── Dataset extract

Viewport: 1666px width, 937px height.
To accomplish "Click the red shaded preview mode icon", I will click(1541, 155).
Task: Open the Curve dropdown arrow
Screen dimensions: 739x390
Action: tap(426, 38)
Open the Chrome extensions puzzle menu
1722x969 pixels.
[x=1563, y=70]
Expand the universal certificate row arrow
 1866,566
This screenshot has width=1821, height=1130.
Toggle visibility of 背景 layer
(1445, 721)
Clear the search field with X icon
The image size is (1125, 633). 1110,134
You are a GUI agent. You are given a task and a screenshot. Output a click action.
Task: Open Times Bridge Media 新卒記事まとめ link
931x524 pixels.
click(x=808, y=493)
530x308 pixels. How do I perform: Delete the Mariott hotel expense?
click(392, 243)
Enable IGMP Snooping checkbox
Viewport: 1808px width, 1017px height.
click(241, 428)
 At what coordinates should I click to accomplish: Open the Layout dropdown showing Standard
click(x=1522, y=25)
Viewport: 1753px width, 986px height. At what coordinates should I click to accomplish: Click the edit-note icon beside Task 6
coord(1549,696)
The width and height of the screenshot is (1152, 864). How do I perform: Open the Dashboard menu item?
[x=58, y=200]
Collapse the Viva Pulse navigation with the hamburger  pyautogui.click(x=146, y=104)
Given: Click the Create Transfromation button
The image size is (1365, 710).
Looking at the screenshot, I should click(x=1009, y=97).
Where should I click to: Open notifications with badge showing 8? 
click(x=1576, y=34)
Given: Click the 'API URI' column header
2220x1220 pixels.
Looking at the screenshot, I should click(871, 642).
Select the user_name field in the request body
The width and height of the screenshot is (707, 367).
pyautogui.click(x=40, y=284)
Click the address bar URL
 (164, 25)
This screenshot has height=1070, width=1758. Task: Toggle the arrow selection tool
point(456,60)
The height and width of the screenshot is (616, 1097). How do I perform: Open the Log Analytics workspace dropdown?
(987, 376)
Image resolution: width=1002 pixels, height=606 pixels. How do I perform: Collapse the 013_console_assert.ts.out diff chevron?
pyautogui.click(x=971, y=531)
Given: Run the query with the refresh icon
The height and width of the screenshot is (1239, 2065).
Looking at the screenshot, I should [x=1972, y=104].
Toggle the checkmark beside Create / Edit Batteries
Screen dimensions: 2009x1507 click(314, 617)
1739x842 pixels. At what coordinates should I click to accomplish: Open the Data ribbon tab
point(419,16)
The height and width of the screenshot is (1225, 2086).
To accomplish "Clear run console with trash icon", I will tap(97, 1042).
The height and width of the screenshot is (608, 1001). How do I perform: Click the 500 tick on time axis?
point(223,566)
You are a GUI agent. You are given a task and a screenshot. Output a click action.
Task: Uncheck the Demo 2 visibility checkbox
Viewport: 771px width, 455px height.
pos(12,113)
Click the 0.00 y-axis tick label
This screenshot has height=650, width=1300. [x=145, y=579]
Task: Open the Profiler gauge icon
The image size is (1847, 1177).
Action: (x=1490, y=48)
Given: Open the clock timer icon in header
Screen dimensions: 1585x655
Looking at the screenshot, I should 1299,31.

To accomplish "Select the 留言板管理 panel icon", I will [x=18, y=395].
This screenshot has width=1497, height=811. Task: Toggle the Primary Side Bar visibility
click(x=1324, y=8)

────

**Problem:**
For the string "header", give the number of lines in the records that contain it and nothing besides.

**Answer area:**
2